* **Tarefa pedida 1**
No texto sobre o sommelier Leonel Nunes, reescreva o trecho desde "O ofício não" até "serviço das referências.", trocando "banquetes" por "festins".
* **Tarefa pedida 2**
Responda às perguntas seguintes com base no texto sobre o sommelier Leonel Nunes.
(a) Que idade tem Leonel Nunes?
(b) Em que dia decorreu a primeira Gala Michelin Portugal?
(c) Qual é a única exceção aos vinhos portugueses na carta do restaurante madeirense?

* **Documento de origem**
------------------------------
“Respondo sempre: gosto do que está aberto.” Perguntar ao sommelier Leonel Nunes qual é o seu vinho preferido, é o mesmo que perguntar a um jogador de futebol se prefere o seu clube à seleção. Ou seja, é praticamente impossível.
Reconhecemos estes profissionais pelo cuidado com que sugerem um vinho, pela forma como o servem ao longo da refeição. A palavra francesa usada por todo o mundo para descrever o que fazem significa escanção em português, ou seja, um especialista em vinhos.
O ofício não é tão moderno quanto muitos podiam pensar. Na verdade, remonta à Antiguidade — era a pessoa encarregue de provar as bebidas servidas nos banquetes da aristocracia. Os tempos mudaram, é certo, mas estes profissionais continuam a assegurar que os vinhos servidos nos restaurantes onde trabalham são de qualidade. E desempenham também muitas outras funções: elaboram as cartas, aconselham, harmonizam e são responsáveis pela compra, armazenamento e serviço das referências.
“Formador, professor, guia e contador de histórias.” É assim que Leonel Nunes define a sua profissão. O madeirense de 35 anos foi distinguido como Melhor Sommelier na primeira Gala Michelin Portugal, que decorreu esta terça-feira, 27 de fevereiro,
Apaixonado por vinhos — sobretudo portugueses — já serviu reis, famosos e outros chefs galardoados. É conhecido no mundo da restauração por conseguir conquistar até quem jura a pés juntos que não gosta de vinho.
Sobre a distinção, Leonel garante à NiT que embora ficasse surpreendido, era algo que ambicionava e que esperava alcançar. “Não trabalhamos a pensar nos prémios. Mas, claro, que é uma recompensa pelo que temos feito no Il Gallo d’Oro, com o chef Benôit Sinthon.”
A carta do restaurante madeirense, que manteve as duas estrelas Michelin em 2024, trabalha apenas com vinhos portugueses. A única exceção, sublinha o escanção, é o champanhe. “Realmente não dá para trocar o que se faz tão bem em França”, refere. Sublinha, porém, que tem muito prazer em apresentar uma lista onde mais de 90 por cento dos rótulos são nacionais, oriundos de diferentes regiões do País.
------------------------------
* **Linhas em bruto**
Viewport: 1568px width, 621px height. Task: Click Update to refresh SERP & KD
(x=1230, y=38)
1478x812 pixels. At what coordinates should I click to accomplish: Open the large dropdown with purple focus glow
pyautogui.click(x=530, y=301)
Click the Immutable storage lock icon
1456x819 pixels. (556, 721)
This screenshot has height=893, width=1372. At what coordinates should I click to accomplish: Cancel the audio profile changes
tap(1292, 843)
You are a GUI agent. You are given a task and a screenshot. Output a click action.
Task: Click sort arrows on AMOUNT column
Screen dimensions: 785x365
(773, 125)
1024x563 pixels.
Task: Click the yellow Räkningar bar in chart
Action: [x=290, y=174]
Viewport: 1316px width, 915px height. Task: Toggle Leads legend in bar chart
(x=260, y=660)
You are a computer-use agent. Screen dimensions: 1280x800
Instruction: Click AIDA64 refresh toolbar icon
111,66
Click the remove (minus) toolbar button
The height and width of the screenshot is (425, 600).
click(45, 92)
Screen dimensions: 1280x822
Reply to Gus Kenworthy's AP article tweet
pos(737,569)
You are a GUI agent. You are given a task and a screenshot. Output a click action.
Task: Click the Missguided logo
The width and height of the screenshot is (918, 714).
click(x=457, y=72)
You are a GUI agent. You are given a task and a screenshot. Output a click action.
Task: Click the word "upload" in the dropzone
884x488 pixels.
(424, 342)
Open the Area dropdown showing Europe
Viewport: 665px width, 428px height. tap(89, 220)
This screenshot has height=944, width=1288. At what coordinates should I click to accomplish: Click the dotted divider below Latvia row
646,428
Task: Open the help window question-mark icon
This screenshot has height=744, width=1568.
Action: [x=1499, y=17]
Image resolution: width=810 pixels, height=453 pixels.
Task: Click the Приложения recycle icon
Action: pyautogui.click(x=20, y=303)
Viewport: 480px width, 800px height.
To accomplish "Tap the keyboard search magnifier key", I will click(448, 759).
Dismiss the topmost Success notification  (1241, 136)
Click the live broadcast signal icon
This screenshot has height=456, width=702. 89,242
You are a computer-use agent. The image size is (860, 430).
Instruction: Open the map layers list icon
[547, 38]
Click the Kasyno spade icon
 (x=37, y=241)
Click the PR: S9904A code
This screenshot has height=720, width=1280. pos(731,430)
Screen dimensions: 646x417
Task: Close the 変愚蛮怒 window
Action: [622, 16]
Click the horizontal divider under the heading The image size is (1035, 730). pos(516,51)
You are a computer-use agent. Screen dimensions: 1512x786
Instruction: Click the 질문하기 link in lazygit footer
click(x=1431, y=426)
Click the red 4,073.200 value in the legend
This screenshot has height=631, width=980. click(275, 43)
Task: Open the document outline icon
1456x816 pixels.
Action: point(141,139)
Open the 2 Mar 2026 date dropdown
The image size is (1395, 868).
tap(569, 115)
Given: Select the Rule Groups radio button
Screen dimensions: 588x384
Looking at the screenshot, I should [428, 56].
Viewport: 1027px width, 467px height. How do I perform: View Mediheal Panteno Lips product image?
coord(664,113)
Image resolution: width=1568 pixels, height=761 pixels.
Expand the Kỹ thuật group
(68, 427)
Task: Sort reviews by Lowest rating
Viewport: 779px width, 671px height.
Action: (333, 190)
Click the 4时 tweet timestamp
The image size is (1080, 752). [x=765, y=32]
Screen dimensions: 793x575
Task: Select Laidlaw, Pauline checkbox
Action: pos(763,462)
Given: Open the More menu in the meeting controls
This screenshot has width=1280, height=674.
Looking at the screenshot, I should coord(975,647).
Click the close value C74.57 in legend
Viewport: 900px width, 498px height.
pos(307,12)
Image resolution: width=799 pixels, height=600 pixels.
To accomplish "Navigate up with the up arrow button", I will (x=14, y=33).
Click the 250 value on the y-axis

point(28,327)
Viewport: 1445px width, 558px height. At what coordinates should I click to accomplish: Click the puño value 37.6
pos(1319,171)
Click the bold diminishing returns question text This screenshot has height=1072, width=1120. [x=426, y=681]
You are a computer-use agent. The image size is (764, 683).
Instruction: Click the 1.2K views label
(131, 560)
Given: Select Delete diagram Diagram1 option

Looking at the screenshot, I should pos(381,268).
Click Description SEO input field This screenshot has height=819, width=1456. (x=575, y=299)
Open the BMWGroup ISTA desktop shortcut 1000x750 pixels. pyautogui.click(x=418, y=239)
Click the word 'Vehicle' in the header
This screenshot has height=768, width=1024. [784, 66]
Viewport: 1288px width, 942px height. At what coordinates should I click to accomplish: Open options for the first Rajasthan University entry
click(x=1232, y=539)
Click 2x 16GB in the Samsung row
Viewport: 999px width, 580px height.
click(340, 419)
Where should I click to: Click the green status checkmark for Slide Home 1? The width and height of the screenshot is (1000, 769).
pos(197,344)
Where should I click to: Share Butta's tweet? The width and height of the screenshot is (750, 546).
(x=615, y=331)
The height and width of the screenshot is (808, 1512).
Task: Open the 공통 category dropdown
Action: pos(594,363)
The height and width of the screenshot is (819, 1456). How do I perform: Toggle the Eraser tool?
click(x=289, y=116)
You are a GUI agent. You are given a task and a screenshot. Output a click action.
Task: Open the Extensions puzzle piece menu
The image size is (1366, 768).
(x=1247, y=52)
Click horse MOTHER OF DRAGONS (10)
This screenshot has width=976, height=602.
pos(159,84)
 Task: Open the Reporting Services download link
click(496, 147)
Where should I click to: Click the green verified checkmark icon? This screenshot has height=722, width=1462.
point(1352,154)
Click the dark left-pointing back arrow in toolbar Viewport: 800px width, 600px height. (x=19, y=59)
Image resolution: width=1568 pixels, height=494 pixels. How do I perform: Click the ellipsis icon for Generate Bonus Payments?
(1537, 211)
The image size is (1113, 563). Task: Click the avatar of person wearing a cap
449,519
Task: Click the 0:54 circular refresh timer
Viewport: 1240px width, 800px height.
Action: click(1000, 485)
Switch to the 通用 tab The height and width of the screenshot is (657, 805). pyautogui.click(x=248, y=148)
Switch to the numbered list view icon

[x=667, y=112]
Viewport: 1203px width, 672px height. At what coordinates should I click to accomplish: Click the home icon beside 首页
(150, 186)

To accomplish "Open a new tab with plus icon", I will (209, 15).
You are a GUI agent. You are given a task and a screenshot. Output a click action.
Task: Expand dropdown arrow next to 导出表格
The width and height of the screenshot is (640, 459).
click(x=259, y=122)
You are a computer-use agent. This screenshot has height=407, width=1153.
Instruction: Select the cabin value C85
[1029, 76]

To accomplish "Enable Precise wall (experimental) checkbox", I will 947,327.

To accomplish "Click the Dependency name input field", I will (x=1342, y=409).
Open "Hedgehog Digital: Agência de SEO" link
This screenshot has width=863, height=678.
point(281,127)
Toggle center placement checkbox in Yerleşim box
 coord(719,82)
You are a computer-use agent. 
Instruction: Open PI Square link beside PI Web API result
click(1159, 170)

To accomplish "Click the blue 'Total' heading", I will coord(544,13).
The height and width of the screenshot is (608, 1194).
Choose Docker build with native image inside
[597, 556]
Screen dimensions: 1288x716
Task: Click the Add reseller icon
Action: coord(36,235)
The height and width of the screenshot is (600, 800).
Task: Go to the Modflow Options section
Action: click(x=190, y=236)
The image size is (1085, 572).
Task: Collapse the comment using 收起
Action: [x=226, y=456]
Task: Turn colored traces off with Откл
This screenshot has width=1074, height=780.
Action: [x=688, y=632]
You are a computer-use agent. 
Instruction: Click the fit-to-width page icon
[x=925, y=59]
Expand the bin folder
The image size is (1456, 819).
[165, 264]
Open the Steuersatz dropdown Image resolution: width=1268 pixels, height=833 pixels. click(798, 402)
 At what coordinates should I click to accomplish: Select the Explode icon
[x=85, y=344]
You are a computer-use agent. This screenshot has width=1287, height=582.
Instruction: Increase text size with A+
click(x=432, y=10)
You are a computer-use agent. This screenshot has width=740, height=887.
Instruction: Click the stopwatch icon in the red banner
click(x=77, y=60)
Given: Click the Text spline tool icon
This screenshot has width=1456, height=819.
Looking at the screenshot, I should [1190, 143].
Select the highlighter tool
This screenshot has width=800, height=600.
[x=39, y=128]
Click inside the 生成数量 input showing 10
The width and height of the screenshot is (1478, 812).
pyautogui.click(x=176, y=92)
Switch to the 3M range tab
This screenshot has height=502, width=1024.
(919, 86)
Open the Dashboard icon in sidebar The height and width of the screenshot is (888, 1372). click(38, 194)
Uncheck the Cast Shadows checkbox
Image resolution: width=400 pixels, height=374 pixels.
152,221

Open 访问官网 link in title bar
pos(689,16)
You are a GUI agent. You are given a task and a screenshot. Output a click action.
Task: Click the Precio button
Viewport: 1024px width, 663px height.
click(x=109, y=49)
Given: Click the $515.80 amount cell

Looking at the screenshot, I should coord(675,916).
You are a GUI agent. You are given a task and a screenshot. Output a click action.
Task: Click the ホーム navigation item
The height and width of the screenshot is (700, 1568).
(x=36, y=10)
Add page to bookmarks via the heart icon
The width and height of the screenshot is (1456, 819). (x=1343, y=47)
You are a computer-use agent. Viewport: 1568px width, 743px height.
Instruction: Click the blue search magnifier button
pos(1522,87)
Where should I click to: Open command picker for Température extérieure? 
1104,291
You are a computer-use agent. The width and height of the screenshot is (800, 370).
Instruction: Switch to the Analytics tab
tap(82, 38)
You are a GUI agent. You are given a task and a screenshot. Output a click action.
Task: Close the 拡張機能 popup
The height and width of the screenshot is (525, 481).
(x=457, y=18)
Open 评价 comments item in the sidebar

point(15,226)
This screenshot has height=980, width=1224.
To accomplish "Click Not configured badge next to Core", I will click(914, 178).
------------------------------
* **Resolução da tarefa 1**
O ofício não é tão moderno quanto muitos podiam pensar. Na verdade, remonta à Antiguidade — era a pessoa encarregue de provar as bebidas servidas nos festins da aristocracia. Os tempos mudaram, é certo, mas estes profissionais continuam a assegurar que os vinhos servidos nos restaurantes onde trabalham são de qualidade. E desempenham também muitas outras funções: elaboram as cartas, aconselham, harmonizam e são responsáveis pela compra, armazenamento e serviço das referências.

* **Resolução da tarefa 2**
(a) Tem 35 anos.
(b) Decorreu na terça-feira, 27 de fevereiro.
(c) A única exceção é o champanhe.